The feasibility of the radiomics models for tumor-infiltrating lymphocytes level prediction in breast cancer based on dynamic contrast-enhanced MRI

BACKGROUND: Determining tumor-infiltrating lymphocyte (TIL) expression in breast cancer prior to treatment initiation is of considerable clinical significance. MRI demonstrates potential as a valuable adjunct to histopathological assessment. This study investigated the feasibility of developing a radiomics-based predictive model incorporating MRI and clinical features to determine TIL levels in breast cancer. METHODS: This multicenter retrospective cohort study enrolled 501 patients across two institutions. A total of 453 patients were utilized for model development, comprising a training cohort (n = 317) and internal validation cohort (n = 136), while 48 patients from an external center constituted the independent test cohort. Radiomics features were extracted and subsequently selected using ANOVA and LASSO regression.
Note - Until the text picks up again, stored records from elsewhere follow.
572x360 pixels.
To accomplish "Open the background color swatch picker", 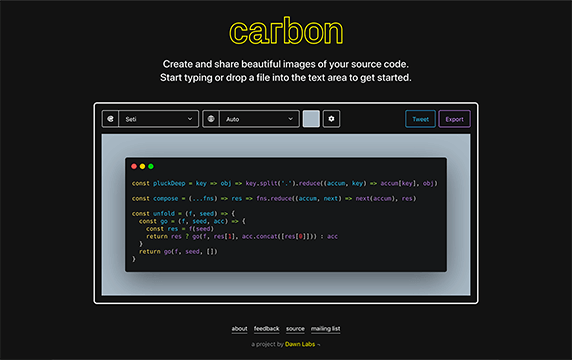I will click(x=311, y=119).
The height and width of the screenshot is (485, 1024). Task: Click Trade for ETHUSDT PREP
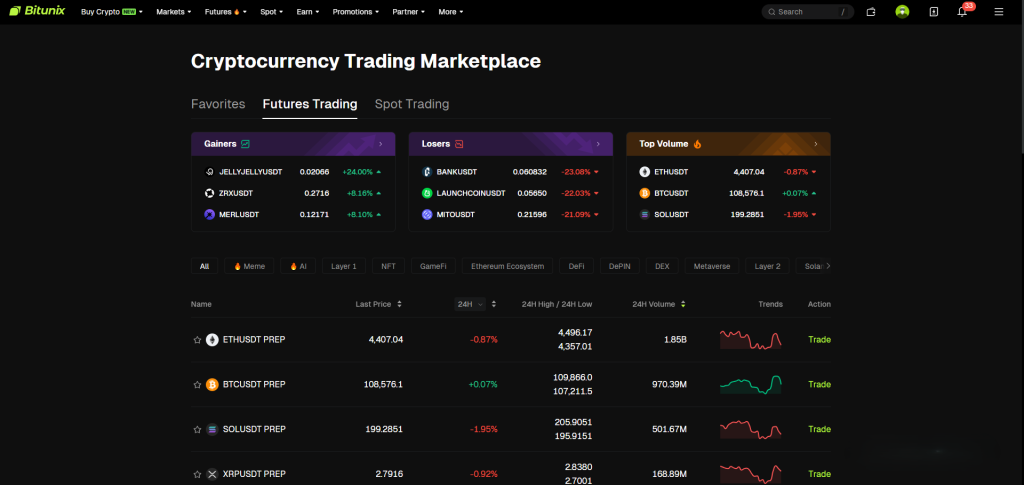pyautogui.click(x=819, y=340)
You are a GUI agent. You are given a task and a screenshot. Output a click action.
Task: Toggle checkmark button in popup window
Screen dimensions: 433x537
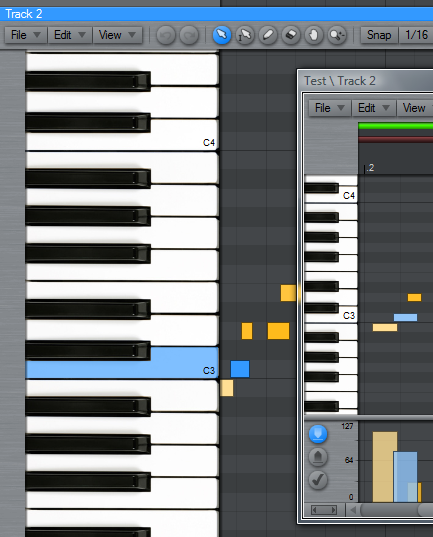pyautogui.click(x=318, y=480)
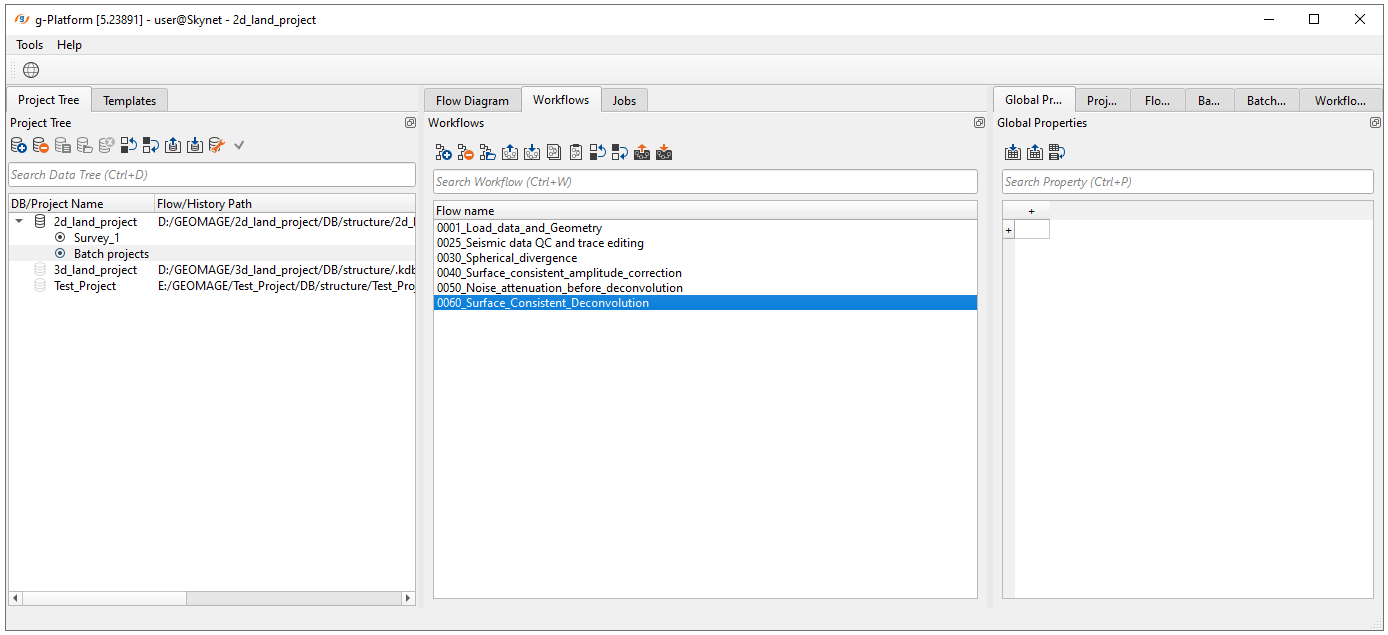Select the Batch projects radio item
The height and width of the screenshot is (635, 1388).
click(60, 254)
Logistic regression algorithms were employed for model construction. Receiver operating characteristic (ROC) curve analysis was performed to evaluate the discriminative performance between low-level and intermediate-high-level TILs, comparing the radiomics model with the integrated clinical-radiomics model. RESULTS: The MRI-based radiomics model demonstrated robust performance for TIL level prediction across both training and internal validation cohorts, achieving areas under the curve (AUC) of 0.810 (95% confidence interval [CI]: 0.781-0.874) and 0.756 (95% CI: 0.676-0.837), respectively. The integrated clinical-radiomics model exhibited superior discriminative performance with AUCs of 0.828 (95% CI: 0.762-0.858) and 0.824 (95% CI: 0.755-0.893) for the training and validation cohorts, respectively. In the external independent test cohort, the radiomics model and integrated model achieved AUCs of 0.704 (95% CI: 0.558-0.850) and 0.767 (95% CI: 0.633-0.901), respectively. CONCLUSIONS: Radiomics features extracted from dynamic contrast-enhanced MRI, when integrated with clinical characteristics, represent a promising non-invasive approach for predicting TIL levels in breast cancer. This methodology may facilitate clinical decision-making through enhanced pretreatment tumor characterization without requiring invasive tissue sampling.